Node exporter

Node exporter

Overview Installation Recording rules Dashboards Alerting rules Grafana Cloud Integration

On this page:

You should load the following recording rules before loading the dashboards in this guide. The dashboard queries use recording rules to reduce load on the Prometheus or Grafana Cloud Metrics servers, depending on where you’re evaluating the rules.
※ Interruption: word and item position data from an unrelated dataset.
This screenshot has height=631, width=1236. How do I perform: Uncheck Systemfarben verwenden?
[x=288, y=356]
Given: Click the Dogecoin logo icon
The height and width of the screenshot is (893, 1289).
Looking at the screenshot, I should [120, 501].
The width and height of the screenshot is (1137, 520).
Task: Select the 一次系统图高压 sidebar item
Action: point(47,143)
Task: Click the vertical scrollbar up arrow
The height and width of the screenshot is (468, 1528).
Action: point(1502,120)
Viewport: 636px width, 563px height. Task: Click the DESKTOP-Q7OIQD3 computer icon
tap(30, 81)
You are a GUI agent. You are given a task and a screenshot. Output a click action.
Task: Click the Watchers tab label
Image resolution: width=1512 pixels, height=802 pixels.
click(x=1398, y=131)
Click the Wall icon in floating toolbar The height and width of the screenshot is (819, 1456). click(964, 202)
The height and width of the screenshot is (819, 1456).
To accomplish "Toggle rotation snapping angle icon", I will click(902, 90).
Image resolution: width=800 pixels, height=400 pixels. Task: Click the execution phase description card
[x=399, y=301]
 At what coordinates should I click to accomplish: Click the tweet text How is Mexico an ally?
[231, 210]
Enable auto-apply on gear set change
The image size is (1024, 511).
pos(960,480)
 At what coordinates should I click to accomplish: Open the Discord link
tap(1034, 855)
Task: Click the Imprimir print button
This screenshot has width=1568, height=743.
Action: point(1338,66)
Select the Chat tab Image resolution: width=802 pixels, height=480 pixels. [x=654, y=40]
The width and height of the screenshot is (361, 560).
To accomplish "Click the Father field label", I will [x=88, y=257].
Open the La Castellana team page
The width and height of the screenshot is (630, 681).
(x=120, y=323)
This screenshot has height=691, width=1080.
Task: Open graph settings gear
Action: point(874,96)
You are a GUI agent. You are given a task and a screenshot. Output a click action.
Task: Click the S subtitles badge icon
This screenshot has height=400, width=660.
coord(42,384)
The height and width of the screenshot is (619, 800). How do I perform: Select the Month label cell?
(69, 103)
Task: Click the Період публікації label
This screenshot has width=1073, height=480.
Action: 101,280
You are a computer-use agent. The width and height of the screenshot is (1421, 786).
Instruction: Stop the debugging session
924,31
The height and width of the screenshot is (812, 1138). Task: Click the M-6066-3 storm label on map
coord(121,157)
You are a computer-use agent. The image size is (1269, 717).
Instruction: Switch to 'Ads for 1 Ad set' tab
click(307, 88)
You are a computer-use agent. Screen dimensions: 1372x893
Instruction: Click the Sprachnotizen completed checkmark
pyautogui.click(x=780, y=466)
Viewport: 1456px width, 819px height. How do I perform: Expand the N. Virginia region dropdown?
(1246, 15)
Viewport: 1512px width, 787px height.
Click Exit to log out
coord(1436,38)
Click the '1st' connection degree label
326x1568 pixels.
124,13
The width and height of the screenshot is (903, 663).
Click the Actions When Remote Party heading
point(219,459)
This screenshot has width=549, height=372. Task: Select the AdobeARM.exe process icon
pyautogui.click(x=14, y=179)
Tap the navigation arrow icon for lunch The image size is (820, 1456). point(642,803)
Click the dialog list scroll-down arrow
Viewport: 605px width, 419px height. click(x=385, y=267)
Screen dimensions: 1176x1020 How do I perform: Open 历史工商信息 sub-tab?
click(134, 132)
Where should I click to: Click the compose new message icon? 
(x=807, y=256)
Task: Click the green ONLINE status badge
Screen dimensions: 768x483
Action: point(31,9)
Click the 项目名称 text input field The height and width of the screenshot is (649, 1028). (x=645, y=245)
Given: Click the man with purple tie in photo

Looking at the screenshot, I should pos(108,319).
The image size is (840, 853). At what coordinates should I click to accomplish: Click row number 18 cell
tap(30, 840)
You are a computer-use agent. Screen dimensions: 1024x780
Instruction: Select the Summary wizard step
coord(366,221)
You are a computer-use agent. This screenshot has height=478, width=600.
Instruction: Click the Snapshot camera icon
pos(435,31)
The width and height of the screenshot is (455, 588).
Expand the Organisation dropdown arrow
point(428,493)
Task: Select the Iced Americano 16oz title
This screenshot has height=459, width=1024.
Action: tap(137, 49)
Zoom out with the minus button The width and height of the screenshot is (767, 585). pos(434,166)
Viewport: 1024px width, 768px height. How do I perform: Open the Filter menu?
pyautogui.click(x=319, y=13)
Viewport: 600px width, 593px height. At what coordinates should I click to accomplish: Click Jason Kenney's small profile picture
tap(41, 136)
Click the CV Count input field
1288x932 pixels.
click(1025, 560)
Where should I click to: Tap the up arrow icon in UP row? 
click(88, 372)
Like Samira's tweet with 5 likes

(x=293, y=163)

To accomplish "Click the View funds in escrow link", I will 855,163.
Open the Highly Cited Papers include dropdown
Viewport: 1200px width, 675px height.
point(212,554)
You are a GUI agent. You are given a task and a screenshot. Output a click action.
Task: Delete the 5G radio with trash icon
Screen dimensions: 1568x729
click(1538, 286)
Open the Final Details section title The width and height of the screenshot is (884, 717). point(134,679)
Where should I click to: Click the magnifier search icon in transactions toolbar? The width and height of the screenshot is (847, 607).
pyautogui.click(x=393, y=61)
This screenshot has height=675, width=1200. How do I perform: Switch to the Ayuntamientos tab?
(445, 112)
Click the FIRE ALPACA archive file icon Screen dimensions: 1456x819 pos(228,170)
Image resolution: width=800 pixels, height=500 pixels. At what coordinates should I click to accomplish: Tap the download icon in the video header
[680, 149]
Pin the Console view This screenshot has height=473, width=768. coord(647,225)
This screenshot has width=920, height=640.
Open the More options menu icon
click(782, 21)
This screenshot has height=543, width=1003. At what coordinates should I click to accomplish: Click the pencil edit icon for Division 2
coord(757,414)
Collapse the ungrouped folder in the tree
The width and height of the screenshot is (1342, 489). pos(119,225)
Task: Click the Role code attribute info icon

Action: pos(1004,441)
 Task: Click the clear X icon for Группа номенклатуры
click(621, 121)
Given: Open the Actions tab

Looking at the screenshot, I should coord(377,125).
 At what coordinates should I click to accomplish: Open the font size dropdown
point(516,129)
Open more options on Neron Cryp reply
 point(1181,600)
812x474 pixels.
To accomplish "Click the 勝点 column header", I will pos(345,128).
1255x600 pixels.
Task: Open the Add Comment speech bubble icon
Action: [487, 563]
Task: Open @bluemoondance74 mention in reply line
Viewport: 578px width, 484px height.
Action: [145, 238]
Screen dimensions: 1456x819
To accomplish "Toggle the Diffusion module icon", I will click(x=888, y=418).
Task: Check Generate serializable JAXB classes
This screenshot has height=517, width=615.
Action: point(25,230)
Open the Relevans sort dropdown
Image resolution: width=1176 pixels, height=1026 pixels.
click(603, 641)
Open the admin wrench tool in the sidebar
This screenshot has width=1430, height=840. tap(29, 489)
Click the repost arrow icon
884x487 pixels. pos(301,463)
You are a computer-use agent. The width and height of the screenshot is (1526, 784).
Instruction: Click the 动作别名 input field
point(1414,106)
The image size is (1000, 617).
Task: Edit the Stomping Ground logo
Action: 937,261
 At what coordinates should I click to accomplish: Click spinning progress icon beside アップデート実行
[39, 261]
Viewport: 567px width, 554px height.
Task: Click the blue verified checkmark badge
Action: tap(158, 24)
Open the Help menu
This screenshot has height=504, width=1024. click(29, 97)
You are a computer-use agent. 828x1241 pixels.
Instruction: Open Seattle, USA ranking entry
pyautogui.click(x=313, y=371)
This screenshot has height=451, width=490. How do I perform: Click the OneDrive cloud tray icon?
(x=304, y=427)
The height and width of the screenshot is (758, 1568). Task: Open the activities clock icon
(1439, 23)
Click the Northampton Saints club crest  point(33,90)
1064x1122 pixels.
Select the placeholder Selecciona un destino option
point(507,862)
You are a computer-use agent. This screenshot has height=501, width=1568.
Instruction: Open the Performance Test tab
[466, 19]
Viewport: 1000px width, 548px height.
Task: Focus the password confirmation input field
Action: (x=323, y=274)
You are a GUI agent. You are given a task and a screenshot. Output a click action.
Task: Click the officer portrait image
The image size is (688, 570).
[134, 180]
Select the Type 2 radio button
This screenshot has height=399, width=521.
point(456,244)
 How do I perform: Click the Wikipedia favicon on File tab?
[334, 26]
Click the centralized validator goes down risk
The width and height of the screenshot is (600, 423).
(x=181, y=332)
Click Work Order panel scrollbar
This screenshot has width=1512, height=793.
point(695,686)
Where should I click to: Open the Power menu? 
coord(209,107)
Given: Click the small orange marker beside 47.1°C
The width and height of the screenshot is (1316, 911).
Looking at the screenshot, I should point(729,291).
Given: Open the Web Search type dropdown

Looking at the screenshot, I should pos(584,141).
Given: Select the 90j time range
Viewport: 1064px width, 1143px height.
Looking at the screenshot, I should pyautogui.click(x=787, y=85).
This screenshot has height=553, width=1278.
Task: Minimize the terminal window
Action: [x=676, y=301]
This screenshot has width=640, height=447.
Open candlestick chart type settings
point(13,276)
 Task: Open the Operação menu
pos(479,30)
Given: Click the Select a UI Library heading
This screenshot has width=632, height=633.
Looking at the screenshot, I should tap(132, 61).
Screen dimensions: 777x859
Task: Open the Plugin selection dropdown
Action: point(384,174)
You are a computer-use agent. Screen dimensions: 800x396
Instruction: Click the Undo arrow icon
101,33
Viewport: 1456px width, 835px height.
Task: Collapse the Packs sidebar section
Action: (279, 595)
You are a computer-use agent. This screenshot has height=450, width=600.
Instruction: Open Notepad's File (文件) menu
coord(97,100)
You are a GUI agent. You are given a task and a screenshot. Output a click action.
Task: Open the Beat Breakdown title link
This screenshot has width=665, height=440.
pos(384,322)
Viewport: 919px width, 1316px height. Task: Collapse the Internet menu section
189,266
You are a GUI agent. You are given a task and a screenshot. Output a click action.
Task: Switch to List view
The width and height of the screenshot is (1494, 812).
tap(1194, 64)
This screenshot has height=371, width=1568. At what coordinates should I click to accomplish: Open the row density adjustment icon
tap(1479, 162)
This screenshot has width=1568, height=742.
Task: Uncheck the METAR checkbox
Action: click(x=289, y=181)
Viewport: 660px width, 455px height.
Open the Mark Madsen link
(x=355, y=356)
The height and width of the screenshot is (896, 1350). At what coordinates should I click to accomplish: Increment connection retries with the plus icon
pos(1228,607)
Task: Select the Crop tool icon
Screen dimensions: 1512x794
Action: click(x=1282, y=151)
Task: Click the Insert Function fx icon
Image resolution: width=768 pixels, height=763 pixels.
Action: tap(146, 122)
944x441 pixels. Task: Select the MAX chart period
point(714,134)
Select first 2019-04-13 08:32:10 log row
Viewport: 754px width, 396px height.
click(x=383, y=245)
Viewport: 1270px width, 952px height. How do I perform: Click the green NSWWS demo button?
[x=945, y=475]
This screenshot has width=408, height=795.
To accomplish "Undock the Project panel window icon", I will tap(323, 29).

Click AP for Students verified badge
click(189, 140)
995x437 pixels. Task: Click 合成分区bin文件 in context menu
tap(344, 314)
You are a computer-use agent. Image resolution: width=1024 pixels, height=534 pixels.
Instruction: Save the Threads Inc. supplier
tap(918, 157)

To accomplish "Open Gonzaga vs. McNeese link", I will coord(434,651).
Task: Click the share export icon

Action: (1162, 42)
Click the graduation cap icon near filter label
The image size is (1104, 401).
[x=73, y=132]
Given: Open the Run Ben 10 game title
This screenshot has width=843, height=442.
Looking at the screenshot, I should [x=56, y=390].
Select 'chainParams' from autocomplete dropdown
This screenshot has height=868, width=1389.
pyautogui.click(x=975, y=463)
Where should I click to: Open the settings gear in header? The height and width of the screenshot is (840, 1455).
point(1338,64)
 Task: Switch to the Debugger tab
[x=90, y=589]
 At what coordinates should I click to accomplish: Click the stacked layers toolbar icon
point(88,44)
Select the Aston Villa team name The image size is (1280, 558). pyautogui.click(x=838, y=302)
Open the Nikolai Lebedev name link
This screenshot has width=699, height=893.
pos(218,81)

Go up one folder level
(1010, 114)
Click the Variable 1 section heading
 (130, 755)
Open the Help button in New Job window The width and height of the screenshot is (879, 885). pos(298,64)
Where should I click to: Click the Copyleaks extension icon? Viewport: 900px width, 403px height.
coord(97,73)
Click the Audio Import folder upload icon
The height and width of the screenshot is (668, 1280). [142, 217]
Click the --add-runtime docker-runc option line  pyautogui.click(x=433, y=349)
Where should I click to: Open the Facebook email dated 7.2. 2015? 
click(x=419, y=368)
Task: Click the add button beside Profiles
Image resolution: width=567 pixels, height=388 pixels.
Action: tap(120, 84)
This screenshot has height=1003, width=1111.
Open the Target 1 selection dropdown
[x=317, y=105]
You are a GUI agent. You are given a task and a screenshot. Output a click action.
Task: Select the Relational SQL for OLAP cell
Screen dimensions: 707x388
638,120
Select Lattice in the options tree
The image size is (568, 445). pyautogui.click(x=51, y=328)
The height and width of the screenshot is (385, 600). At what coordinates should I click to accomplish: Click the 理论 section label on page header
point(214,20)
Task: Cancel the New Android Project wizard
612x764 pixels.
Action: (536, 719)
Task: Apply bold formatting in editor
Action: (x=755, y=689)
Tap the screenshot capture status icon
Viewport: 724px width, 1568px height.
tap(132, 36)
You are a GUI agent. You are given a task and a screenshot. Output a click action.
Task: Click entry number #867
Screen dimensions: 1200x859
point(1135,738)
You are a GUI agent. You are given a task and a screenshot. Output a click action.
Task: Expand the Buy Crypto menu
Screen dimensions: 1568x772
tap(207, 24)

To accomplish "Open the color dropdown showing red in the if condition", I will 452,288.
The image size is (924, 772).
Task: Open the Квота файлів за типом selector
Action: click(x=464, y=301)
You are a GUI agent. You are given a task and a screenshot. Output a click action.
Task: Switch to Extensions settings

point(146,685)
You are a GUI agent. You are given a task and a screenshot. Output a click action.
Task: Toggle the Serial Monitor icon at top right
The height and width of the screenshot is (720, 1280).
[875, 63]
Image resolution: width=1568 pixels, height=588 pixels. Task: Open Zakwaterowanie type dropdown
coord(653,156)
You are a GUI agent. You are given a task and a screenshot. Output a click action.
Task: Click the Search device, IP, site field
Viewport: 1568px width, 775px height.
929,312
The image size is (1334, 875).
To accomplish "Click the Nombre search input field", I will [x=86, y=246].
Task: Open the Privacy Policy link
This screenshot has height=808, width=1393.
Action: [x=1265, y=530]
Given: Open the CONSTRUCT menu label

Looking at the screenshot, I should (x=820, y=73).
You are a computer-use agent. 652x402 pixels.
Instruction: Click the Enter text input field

This quickstart includes the following recording rules:

  • instance:node_num_cpu:sum
  • instance:node_cpu_utilisation:rate1m
  • instance:node_load1_per_cpu:ratio
  • instance:node_memory_utilisation:ratio
  • instance:node_vmstat_pgmajfault:rate1m
  • instance_device:node_disk_io_time_seconds:rate1m
  • instance_device:node_disk_io_time_weighted_seconds:rate1m
  • instance:node_network_receive_bytes_excluding_lo:rate1m
  • instance:node_network_transmit_bytes_excluding_lo:rate1m
  • instance:node_network_receive_drop_excluding_lo:rate1m
  • instance:node_network_transmit_drop_excluding_lo:rate1m
Download the following recording rules YAML file
yaml
"groups":
- "name": "node-exporter.rules"
  "rules":
  - "expr": |
      count without (cpu) (
        count without (mode) (
          node_cpu_seconds_total{job="node"}
        )
      )
    "record": "instance:node_num_cpu:sum"
  - "expr": |
      1 - avg without (cpu, mode) (
        rate(node_cpu_seconds_total{job="node", mode="idle"}[1m])
      )
    "record": "instance:node_cpu_utilisation:rate1m"
  - "expr": |
      (
        node_load1{job="node"}
      /
        instance:node_num_cpu:sum{job="node"}
      )
    "record": "instance:node_load1_per_cpu:ratio"
  - "expr": |
      1 - (
        node_memory_MemAvailable_bytes{job="node"}
      /
        node_memory_MemTotal_bytes{job="node"}
      )
    "record": "instance:node_memory_utilisation:ratio"
  - "expr": |
      rate(node_vmstat_pgmajfault{job="node"}[1m])
    "record": "instance:node_vmstat_pgmajfault:rate1m"
  - "expr": |
      rate(node_disk_io_time_seconds_total{job="node", device!=""}[1m])
    "record": "instance_device:node_disk_io_time_seconds:rate1m"
  - "expr": |
      rate(node_disk_io_time_weighted_seconds_total{job="node", device!=""}[1m])
    "record": "instance_device:node_disk_io_time_weighted_seconds:rate1m"
  - "expr": |
      sum without (device) (
        rate(node_network_receive_bytes_total{job="node", device!="lo"}[1m])
      )
    "record": "instance:node_network_receive_bytes_excluding_lo:rate1m"
  - "expr": |
      sum without (device) (
        rate(node_network_transmit_bytes_total{job="node", device!="lo"}[1m])
      )
    "record": "instance:node_network_transmit_bytes_excluding_lo:rate1m"
  - "expr": |
      sum without (device) (
        rate(node_network_receive_drop_total{job="node", device!="lo"}[1m])
      )
    "record": "instance:node_network_receive_drop_excluding_lo:rate1m"
  - "expr": |
      sum without (device) (
        rate(node_network_transmit_drop_total{job="node", device!="lo"}[1m])
      )
    "record": "instance:node_network_transmit_drop_excluding_lo:rate1m"

This recording rule YAML file was generated using the Node Exporter mixin. It uses the job=node label selector to query metrics by default. If you need to use a different selector, modify the selector in config.libsonnet and regenerate the dashboard following the instructions in the mixin repository.